**INSTRUCTIONS FOR THE TASK:** Reproduce all of the following data line for line, changing nothing.

**GIVEN DATA:**

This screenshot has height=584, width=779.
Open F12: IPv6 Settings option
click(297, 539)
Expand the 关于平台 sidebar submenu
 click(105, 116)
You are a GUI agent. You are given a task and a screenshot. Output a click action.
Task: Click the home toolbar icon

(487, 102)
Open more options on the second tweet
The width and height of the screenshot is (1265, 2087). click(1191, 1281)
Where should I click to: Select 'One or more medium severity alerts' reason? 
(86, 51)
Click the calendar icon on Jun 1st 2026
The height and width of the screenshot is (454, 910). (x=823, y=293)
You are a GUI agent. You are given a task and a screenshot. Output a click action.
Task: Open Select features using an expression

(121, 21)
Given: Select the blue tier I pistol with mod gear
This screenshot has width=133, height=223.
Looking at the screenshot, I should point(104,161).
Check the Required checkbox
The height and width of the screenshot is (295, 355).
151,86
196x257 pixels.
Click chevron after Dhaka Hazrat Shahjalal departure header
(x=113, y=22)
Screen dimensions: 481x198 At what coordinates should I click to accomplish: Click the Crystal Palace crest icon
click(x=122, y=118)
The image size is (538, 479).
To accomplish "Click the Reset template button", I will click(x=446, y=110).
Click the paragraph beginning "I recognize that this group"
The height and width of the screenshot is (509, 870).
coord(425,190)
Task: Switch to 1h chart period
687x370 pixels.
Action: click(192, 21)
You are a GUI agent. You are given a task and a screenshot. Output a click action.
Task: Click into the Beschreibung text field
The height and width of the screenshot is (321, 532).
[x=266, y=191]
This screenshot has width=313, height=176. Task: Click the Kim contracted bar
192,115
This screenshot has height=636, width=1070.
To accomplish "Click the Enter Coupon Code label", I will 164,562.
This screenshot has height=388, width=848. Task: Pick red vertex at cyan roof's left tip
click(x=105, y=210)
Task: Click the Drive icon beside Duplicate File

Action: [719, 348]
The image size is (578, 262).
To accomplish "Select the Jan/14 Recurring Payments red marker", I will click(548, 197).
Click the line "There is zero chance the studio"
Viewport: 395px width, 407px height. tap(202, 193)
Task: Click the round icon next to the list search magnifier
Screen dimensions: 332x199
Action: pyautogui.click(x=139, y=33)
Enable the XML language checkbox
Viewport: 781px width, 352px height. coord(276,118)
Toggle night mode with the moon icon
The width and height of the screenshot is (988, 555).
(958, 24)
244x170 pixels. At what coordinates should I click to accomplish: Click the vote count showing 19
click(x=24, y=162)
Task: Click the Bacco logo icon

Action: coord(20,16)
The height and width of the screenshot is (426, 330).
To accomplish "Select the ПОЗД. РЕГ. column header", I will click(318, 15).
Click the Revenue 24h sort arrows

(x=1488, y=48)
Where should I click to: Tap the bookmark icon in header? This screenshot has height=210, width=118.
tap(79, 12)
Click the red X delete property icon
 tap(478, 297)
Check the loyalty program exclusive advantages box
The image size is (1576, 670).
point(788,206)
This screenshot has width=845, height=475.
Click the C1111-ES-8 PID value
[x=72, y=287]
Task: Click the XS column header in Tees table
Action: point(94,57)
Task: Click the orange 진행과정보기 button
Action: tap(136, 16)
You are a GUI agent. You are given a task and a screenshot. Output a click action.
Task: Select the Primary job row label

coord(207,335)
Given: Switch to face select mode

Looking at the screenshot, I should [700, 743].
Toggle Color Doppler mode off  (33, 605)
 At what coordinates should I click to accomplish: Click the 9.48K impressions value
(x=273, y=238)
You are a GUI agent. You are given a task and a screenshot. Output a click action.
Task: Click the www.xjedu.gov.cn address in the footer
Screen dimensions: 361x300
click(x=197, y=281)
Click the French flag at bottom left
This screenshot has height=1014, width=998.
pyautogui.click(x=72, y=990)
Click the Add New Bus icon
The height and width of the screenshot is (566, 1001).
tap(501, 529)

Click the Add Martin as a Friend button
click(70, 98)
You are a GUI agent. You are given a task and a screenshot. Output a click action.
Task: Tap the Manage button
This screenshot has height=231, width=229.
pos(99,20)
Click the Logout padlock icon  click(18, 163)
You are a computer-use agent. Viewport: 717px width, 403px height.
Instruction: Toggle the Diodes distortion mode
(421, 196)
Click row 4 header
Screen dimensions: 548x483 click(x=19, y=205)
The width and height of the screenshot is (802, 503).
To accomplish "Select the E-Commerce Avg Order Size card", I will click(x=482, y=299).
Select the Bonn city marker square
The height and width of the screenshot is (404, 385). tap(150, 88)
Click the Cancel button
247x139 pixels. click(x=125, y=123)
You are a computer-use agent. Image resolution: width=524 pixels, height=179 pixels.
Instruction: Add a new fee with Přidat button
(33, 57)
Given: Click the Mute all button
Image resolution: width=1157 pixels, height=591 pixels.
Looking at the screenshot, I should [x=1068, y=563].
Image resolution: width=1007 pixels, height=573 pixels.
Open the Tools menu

**EXERCISE RESULT:**
This screenshot has height=584, width=779.
Open F12: IPv6 Settings option
click(297, 539)
Expand the 关于平台 sidebar submenu
 click(105, 116)
You are a GUI agent. You are given a task and a screenshot. Output a click action.
Task: Click the home toolbar icon

(487, 102)
Open more options on the second tweet
The width and height of the screenshot is (1265, 2087). click(1191, 1281)
Where should I click to: Select 'One or more medium severity alerts' reason? 
(86, 51)
Click the calendar icon on Jun 1st 2026
The height and width of the screenshot is (454, 910). (x=823, y=293)
You are a GUI agent. You are given a task and a screenshot. Output a click action.
Task: Open Select features using an expression

(121, 21)
Given: Select the blue tier I pistol with mod gear
This screenshot has width=133, height=223.
Looking at the screenshot, I should point(104,161).
Check the Required checkbox
The height and width of the screenshot is (295, 355).
151,86
196x257 pixels.
Click chevron after Dhaka Hazrat Shahjalal departure header
(x=113, y=22)
Screen dimensions: 481x198 At what coordinates should I click to accomplish: Click the Crystal Palace crest icon
click(x=122, y=118)
The image size is (538, 479).
To accomplish "Click the Reset template button", I will click(x=446, y=110).
Click the paragraph beginning "I recognize that this group"
The height and width of the screenshot is (509, 870).
coord(425,190)
Task: Switch to 1h chart period
687x370 pixels.
Action: click(192, 21)
You are a GUI agent. You are given a task and a screenshot. Output a click action.
Task: Click into the Beschreibung text field
The height and width of the screenshot is (321, 532).
[x=266, y=191]
This screenshot has width=313, height=176. Task: Click the Kim contracted bar
192,115
This screenshot has height=636, width=1070.
To accomplish "Click the Enter Coupon Code label", I will 164,562.
This screenshot has height=388, width=848. Task: Pick red vertex at cyan roof's left tip
click(x=105, y=210)
Task: Click the Drive icon beside Duplicate File

Action: [719, 348]
The image size is (578, 262).
To accomplish "Select the Jan/14 Recurring Payments red marker", I will click(548, 197).
Click the line "There is zero chance the studio"
Viewport: 395px width, 407px height. tap(202, 193)
Task: Click the round icon next to the list search magnifier
Screen dimensions: 332x199
Action: pyautogui.click(x=139, y=33)
Enable the XML language checkbox
Viewport: 781px width, 352px height. coord(276,118)
Toggle night mode with the moon icon
The width and height of the screenshot is (988, 555).
(958, 24)
244x170 pixels. At what coordinates should I click to accomplish: Click the vote count showing 19
click(x=24, y=162)
Task: Click the Bacco logo icon

Action: coord(20,16)
The height and width of the screenshot is (426, 330).
To accomplish "Select the ПОЗД. РЕГ. column header", I will click(318, 15).
Click the Revenue 24h sort arrows

(x=1488, y=48)
Where should I click to: Tap the bookmark icon in header? This screenshot has height=210, width=118.
tap(79, 12)
Click the red X delete property icon
 tap(478, 297)
Check the loyalty program exclusive advantages box
The image size is (1576, 670).
point(788,206)
This screenshot has width=845, height=475.
Click the C1111-ES-8 PID value
[x=72, y=287]
Task: Click the XS column header in Tees table
Action: point(94,57)
Task: Click the orange 진행과정보기 button
Action: tap(136, 16)
You are a GUI agent. You are given a task and a screenshot. Output a click action.
Task: Select the Primary job row label

coord(207,335)
Given: Switch to face select mode

Looking at the screenshot, I should [700, 743].
Toggle Color Doppler mode off  (33, 605)
 At what coordinates should I click to accomplish: Click the 9.48K impressions value
(x=273, y=238)
You are a GUI agent. You are given a task and a screenshot. Output a click action.
Task: Click the www.xjedu.gov.cn address in the footer
Screen dimensions: 361x300
click(x=197, y=281)
Click the French flag at bottom left
This screenshot has height=1014, width=998.
pyautogui.click(x=72, y=990)
Click the Add New Bus icon
The height and width of the screenshot is (566, 1001).
tap(501, 529)

Click the Add Martin as a Friend button
click(70, 98)
You are a GUI agent. You are given a task and a screenshot. Output a click action.
Task: Tap the Manage button
This screenshot has height=231, width=229.
pos(99,20)
Click the Logout padlock icon  click(18, 163)
You are a computer-use agent. Viewport: 717px width, 403px height.
Instruction: Toggle the Diodes distortion mode
(421, 196)
Click row 4 header
Screen dimensions: 548x483 click(x=19, y=205)
The width and height of the screenshot is (802, 503).
To accomplish "Select the E-Commerce Avg Order Size card", I will click(x=482, y=299).
Select the Bonn city marker square
The height and width of the screenshot is (404, 385). tap(150, 88)
Click the Cancel button
247x139 pixels. click(x=125, y=123)
You are a computer-use agent. Image resolution: width=524 pixels, height=179 pixels.
Instruction: Add a new fee with Přidat button
(33, 57)
Given: Click the Mute all button
Image resolution: width=1157 pixels, height=591 pixels.
Looking at the screenshot, I should [x=1068, y=563].
Image resolution: width=1007 pixels, height=573 pixels.
Open the Tools menu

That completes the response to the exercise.